Gemcitabine (GEM), one of the first lines of therapy in pancreatic cancer (PC) patients, has certain limitations, such as, low plasma half-life, limited bioavailability and treatment index. To address these issues, a localized and sustained delivery approach is undertaken, where we have developed a biodegradable polymeric film implant, by solvent casting method, using chitosan, polyvinyl alcohol (PVA), and sodium tripolyphosphate (TPP). Incorporating PVA and crosslinker TPP with chitosan enhances the mechanical strength of the chitosan film, evident from reduction of elastic modulus from 18.51 to 0.19 MPa. Under in vitro conditions, the film gradually releases GEM, exhibiting increased cell-killing capabilities in both 2D and 3D cell models and enhanced efficacy against GEM-resistant PC cells. Delivery through implant induces alteration of the lipid content of cells and significantly (p < 0.0001) enhances DNA double-strand break and antiproliferative properties.

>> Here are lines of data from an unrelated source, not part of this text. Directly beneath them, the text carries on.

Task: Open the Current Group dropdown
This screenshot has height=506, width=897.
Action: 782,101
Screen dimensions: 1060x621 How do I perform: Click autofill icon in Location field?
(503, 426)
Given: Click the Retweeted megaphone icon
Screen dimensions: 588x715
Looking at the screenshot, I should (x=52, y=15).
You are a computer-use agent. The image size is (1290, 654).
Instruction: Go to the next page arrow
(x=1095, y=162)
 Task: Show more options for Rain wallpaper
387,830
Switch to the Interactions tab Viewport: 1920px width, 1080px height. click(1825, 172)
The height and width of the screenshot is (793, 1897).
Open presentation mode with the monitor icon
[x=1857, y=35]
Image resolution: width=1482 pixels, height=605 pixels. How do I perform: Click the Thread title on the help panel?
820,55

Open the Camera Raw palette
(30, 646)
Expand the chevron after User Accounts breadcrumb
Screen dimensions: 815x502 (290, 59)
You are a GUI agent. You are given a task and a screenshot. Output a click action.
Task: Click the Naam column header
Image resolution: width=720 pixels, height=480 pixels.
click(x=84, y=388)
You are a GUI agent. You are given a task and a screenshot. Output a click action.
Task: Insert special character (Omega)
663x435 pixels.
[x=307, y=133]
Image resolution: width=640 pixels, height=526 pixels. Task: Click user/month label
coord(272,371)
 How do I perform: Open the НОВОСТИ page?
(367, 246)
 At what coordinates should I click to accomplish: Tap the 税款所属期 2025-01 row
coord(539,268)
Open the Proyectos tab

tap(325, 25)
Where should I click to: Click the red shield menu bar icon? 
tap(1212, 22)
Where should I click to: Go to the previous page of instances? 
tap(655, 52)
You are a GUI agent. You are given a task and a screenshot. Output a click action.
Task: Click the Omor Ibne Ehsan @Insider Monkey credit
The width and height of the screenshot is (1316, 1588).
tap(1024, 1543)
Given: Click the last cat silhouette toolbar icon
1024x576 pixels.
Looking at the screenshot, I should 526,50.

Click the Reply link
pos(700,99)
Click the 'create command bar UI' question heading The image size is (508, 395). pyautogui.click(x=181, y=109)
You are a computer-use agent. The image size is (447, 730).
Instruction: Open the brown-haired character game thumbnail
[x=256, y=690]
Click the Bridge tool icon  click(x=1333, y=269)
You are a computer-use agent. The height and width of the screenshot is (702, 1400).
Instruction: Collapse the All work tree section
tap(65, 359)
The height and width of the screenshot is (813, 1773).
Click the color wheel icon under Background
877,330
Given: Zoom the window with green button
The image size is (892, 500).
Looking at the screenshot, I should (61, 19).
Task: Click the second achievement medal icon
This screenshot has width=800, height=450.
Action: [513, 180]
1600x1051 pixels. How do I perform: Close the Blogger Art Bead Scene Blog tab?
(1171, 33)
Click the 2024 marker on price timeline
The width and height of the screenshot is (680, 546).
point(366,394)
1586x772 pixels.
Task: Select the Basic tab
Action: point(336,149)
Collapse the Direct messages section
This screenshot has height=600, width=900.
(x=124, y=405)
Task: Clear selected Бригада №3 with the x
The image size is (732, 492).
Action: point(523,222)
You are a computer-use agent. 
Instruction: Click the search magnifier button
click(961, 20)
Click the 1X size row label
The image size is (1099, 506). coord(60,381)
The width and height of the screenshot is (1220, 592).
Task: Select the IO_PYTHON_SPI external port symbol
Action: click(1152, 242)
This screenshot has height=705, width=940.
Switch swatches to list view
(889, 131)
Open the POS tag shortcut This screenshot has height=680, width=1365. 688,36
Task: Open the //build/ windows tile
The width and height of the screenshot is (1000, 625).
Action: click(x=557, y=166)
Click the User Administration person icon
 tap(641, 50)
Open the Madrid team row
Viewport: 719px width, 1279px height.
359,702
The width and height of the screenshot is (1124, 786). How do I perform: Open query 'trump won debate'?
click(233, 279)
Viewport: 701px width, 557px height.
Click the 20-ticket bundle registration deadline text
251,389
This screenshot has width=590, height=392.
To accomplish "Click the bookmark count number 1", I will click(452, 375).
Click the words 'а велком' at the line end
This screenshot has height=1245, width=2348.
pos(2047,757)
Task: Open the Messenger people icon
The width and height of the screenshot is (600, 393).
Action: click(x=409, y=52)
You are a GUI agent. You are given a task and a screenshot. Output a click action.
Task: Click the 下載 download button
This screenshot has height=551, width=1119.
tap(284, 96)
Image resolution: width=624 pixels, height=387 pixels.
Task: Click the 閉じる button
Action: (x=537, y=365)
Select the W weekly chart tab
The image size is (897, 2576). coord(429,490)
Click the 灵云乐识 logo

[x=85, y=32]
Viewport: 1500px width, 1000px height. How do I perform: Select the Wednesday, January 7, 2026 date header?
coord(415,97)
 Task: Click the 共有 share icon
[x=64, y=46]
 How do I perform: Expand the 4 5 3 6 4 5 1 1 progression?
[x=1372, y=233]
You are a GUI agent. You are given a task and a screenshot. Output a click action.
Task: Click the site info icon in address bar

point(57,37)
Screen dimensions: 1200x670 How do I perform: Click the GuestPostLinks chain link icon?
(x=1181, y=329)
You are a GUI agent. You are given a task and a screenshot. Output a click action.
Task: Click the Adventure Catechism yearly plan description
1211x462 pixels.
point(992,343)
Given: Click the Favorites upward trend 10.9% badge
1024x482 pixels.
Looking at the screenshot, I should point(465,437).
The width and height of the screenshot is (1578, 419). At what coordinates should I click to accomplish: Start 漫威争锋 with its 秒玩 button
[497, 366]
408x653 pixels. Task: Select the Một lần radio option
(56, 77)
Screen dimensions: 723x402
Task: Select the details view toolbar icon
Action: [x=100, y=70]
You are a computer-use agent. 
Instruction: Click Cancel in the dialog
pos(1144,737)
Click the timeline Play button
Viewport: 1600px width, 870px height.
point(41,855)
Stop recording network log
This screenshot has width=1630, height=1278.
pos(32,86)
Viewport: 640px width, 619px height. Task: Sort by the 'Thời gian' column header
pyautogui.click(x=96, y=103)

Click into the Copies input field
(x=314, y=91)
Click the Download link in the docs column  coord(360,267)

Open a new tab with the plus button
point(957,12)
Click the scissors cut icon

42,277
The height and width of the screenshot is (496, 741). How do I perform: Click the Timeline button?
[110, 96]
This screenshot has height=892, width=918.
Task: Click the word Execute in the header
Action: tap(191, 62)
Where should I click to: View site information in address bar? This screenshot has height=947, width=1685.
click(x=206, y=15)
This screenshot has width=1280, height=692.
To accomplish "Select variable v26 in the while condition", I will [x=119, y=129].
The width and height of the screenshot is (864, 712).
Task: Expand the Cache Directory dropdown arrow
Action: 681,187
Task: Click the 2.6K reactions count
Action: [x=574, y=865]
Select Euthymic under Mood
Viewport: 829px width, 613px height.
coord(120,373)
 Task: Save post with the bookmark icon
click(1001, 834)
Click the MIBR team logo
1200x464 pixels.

Furthermore, antitumor efficacy of GEM-loaded film (GEM-film) in pre-clinical settings significantly (p < 0.05) impairs tumor growth in advanced subcutaneous models and mitigates therapy resistance. GEM-film implants have proven ~7 times more effective in orthotopic models and have also delayed surgical relapse in PC mice models. Our study demonstrates that the delivery of GEM using the polymeric composite film is advantageous over that of free GEM in a pre-clinical context.